В «Смерти господина Лазареску» это иррациональное – человеческое умирание, которое медицинская наука пытается постичь, осмыслить и разложить по полочкам, но в результате своих усилий терпит фиаско. Автор этих строк не склонен полагать, что эта лента Пую, как, к примеру, «Аритмия» Хлебникова, несет в себе разоблачительный антибюрократический пафос, показывая работу медиков в экстремальных условиях. Сам гротеск ситуации, когда пациента при смерти возят по больницам (а это кстати лишь полтора часа экранного времени при продолжительности фильма в два с половиной часа), использован постановщиком с нарочитыми библейскими коннотациями – перед нами именно мытарства души после смерти (многие критики писали о значимости имен в фильме: имя Лазареску «Данте», фамилия медсестры, которая его возит, «Абрам», доктор, который будет его оперировать «Ангел», потому не будем углубляться в то, что и так изучено).

Пую создает своего рода кинороман, который ощутимо делится на части – до путешествий по больницам и после. Первая часть менее кинематографична и увлекательна, чем вторая, она нужна, чтобы подчеркнуть одиночество старого человека почти в беккетовско-метафорическом духе: герой бродит по квартире в ожидании «скорой», будто душа бьется в теле, мечтая из него выйти. В своей квартире он – не хозяин, здесь живут еще и кошки, потому дом с его мебелью и обстановкой позднего социализма – в таком запустении. Лазареску болеет, его тело запущено, как и его жилище, в нем нет порядка, оно разлагается, умирает. Евгений Майзель в своей давней статье для «Искусства кино» написал применительно к этому фильму удивительно точное словосочетание: «повседневность небытия».

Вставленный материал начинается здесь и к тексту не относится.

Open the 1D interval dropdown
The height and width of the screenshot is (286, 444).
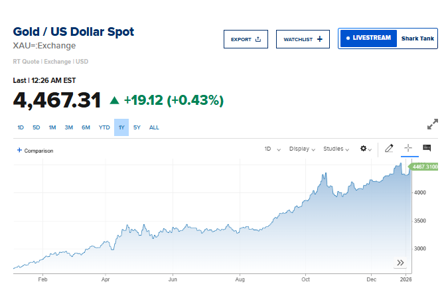[x=272, y=149]
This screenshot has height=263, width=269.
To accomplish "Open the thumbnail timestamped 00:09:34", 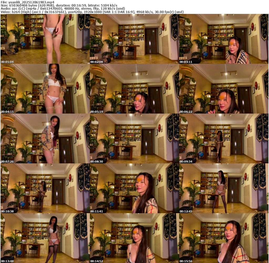I will pyautogui.click(x=224, y=138).
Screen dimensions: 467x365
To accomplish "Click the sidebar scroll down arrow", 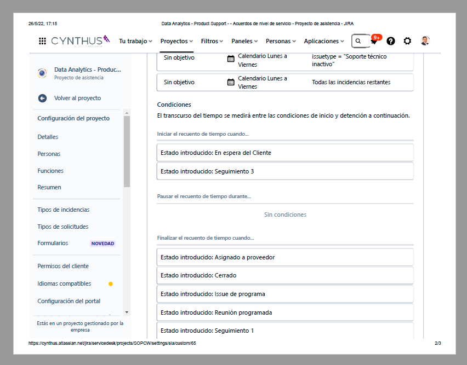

Разрушительная работа смерти показана Пую во всей ее беспощадной антигероической будничности, как вирус, болезнь, уничтожающая тело и душу (важно, что Лазареску постепенно теряет способность к осмысленной коммуникации). Можно сказать, что Пую показывает, как иррациональность смерти постепенно вползает в видимо рационализированный мир и разрушает его изнутри. Потому так важны в фильме эпизоды с участием медработников, олицетворяющих собой науку, разум, который все объяснит, диагностирует, вылечит, и все будет хорошо. Бесчеловечность, усталость, «черный» юмор показанных в фильме медиков, опутанных еще к тому же бюрократическими проволочками и бумажной работой (а что такое бюрократия – если не стремление к сверхупорядочиванию, как писал Макс Вебер?), вовсе не обличаются Пую.

Более того в большинстве своем его персонажи-медики делают все возможное, чтобы помочь Лазареску, а больницы в фильме выглядят настоящей военной передовой, где не ему одному нужна помощь. Сам режиссер писал, что его задачей было во многом демифологизировать тот образ «скорой помощи», который создавался в одноименном американском сериале с Джорджем Клуни, где все делается быстро, эффективно и без проволочек. Даже не важно, что так просто не бывает, и Пую стремился показать голую реальность, как мы видим, в «Смерти господина Лазареску» кроме символизма имен скрыта еще и сложная метафорика развоплощения, умирания, картина по большому счету показывает тщетные попытки остановить разложение телесного организма, бессилие науки (прежде всего медицины) победить смерть.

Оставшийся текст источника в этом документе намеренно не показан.